Começa a surgir sinalização da pista do Monfurado. Numa curta fracção de tempo chego a Castelos, entro e rolo na ecopista a mais de 30km/h até à Torre da Gadanha. Esta estação de comboios está em pleno funcionamento e foi preciso passar sobre as linhas da ferrovia para continuar a minha viagem.

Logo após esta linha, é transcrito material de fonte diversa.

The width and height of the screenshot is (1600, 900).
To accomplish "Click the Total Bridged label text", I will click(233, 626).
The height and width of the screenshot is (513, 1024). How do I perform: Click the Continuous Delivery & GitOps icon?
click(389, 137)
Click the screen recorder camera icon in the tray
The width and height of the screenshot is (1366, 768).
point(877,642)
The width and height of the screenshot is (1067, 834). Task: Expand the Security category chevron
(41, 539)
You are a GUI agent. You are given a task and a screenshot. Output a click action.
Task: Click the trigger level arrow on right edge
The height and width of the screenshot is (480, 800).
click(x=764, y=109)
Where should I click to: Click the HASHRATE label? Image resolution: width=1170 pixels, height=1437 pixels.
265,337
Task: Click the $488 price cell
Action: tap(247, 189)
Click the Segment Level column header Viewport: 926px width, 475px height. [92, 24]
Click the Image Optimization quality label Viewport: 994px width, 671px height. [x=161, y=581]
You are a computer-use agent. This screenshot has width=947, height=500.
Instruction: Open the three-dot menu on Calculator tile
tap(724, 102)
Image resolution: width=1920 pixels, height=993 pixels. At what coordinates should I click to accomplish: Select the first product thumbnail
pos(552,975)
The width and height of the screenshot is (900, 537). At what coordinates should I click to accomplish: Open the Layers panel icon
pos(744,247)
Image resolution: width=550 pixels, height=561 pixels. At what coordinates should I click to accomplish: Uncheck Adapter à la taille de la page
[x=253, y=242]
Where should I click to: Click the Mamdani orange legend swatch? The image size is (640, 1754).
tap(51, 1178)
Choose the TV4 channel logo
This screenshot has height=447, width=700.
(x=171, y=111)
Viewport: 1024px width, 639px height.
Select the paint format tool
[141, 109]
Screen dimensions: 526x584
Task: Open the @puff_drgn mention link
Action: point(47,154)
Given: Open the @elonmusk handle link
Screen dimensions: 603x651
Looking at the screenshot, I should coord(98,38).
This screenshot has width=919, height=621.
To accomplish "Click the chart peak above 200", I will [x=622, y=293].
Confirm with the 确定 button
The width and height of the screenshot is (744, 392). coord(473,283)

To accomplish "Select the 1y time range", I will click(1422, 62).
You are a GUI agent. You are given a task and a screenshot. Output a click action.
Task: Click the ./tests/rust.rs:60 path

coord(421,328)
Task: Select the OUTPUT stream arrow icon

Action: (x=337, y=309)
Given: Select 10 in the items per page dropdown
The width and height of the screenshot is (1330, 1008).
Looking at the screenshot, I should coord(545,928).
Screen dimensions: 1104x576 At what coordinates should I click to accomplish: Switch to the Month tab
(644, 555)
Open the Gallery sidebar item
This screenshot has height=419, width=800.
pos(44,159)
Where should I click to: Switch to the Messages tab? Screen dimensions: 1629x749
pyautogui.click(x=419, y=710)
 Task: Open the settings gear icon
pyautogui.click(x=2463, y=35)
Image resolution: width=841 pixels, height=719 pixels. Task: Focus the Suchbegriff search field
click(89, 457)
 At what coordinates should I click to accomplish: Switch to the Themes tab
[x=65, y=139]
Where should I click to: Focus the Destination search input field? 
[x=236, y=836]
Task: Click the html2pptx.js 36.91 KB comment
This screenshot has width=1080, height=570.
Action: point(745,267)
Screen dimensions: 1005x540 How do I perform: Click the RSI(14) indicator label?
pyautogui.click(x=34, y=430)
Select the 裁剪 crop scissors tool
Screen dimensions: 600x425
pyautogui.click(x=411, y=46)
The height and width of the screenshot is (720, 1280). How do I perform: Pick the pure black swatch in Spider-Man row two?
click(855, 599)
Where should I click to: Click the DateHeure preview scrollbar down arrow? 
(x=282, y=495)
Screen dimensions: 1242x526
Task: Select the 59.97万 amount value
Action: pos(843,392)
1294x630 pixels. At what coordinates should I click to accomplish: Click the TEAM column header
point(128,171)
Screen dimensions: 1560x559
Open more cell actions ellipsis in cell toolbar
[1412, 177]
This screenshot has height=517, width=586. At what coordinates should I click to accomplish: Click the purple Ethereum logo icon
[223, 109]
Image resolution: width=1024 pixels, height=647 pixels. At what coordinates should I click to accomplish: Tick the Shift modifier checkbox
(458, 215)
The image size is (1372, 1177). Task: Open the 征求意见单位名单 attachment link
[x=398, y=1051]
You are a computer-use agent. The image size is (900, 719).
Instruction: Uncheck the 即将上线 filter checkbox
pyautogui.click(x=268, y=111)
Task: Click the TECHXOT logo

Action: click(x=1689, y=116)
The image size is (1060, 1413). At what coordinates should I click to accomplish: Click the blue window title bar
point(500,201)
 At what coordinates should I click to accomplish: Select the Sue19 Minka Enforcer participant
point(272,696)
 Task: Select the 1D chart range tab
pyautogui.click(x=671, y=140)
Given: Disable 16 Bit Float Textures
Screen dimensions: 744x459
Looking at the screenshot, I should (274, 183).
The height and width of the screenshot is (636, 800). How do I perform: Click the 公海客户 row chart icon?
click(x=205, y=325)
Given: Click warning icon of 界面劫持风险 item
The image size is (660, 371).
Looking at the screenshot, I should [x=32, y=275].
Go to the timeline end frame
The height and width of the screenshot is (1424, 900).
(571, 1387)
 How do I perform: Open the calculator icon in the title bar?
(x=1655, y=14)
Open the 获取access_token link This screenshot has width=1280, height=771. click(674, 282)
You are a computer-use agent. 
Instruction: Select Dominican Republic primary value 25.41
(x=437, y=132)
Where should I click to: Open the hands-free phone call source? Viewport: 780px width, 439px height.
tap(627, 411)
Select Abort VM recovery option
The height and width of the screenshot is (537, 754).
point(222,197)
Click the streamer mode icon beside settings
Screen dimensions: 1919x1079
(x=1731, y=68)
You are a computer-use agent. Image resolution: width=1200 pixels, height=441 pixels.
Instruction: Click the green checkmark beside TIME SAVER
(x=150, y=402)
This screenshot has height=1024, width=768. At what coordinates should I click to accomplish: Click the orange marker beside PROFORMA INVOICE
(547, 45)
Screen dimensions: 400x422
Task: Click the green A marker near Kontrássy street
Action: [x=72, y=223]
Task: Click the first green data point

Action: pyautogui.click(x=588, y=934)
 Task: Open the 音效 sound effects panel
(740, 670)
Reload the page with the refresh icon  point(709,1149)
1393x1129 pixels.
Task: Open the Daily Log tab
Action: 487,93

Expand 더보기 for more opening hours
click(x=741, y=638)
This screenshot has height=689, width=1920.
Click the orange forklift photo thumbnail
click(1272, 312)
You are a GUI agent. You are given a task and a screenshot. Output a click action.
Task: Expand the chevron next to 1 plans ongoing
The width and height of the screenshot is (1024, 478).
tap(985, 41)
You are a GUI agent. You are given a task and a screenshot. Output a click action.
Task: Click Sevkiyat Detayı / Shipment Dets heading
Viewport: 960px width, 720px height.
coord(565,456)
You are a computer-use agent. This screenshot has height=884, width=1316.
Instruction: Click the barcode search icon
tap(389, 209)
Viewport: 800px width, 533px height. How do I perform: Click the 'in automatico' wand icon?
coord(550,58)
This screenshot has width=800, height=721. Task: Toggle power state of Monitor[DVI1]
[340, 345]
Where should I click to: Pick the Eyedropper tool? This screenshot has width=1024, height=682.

A paisagem muda. Os caminhos brancos de tout-venant estendem-se por largos quilómetros, ocasionalmente, um troço mais mal conservado ou muito utilizado pelos tractores, apresenta sulcos profundos e alguma lama. Felizmente está seco. Estou para lá de Cabrela quando recebo a chamada do Silvano Lourenço, um amigo do Portugal Bikepacking, que decidiu juntar-se a mim. Ele não podia fazer os 3 dias comigo e por isso decidiu que na 6f, após o turno da noite, iria em sentido contrário ao meu encontro. Estávamos desfasados por vários quilómetros ainda. Ficou combinado que cada um seguiria ao seu ritmo e que iríamos dando informações da nossa posição passado algumas horas.
Fiz com que
os pedais girassem a menor velocidade, fui tirando fotos de pontos de
referência, e sobre o viaduto da A2, parei para fazer tempo e comer algo. Após
publicar no FB para que o Silvano viesse depressa para comer um ovo cozido, eis que debaixo da
sombra do viaduto, surge um ciclista. O
homem vinha estafado, tinha vindo bem depressa tentando sempre ganhar espaço
para conseguir estar comigo. Só nos conhecíamos da rede social, mas nunca houve
momentos de silêncio ou constrangimento nas nossas conversas. Os assuntos
fluíam como se nos conhecêssemos desde sempre. As bicicletas iam embaladas nos
caminhos de pó branco. São Terras de Pó, diz o vinho da casa Ermelinda. Num dia
de muito calor ou vento estas rectas intermináveis podem quebrar muitos
ciclistas. O Silvano, preocupado, dizia que eram só 8km de recta e que após
isso estaríamos a beber uma fresquinha no Pinhal Novo. Seguíamos paralelos ao caminho-de-ferro
com as nossas fiéis companheiras a rolarem livremente. Só o cansaço e a posição
estática estavam a provocar algum desconforto. A velocidade, não baixava.
As minis
para o Silvano são de 33cl, não consegui ir à segunda rodada. Faltava toda a
ciclovia até ao Montijo, seria arriscado levar tanto álcool no sangue sabendo
que neste caminho iriam existir muitas pessoas a passear e a andar de
bicicleta.
A estação do
Montijo foi o ponto de separação dos nossos destinos finais. O Silvano voltava
para casa, eu seguia para o terminal fluvial para apanhar o barco até ao Cais
do Sodré.
Tanto
polícia novamente em Lisboa! É a repetição de 4f quando estavam a controlar
quem tinha autorização para estar neste concelho? Avancei pouco a pouco até à
bilheteira. Todos os elementos policiais estavam concentrados junto ao Pingo Doce,
devia ter havido algum incidente. Passa um polícia, depois outro cruza-se
comigo, nada se passa, o problema deles é outro. Segundo o homem da CP, foi
mais um assalto naquele supermercado. É normal.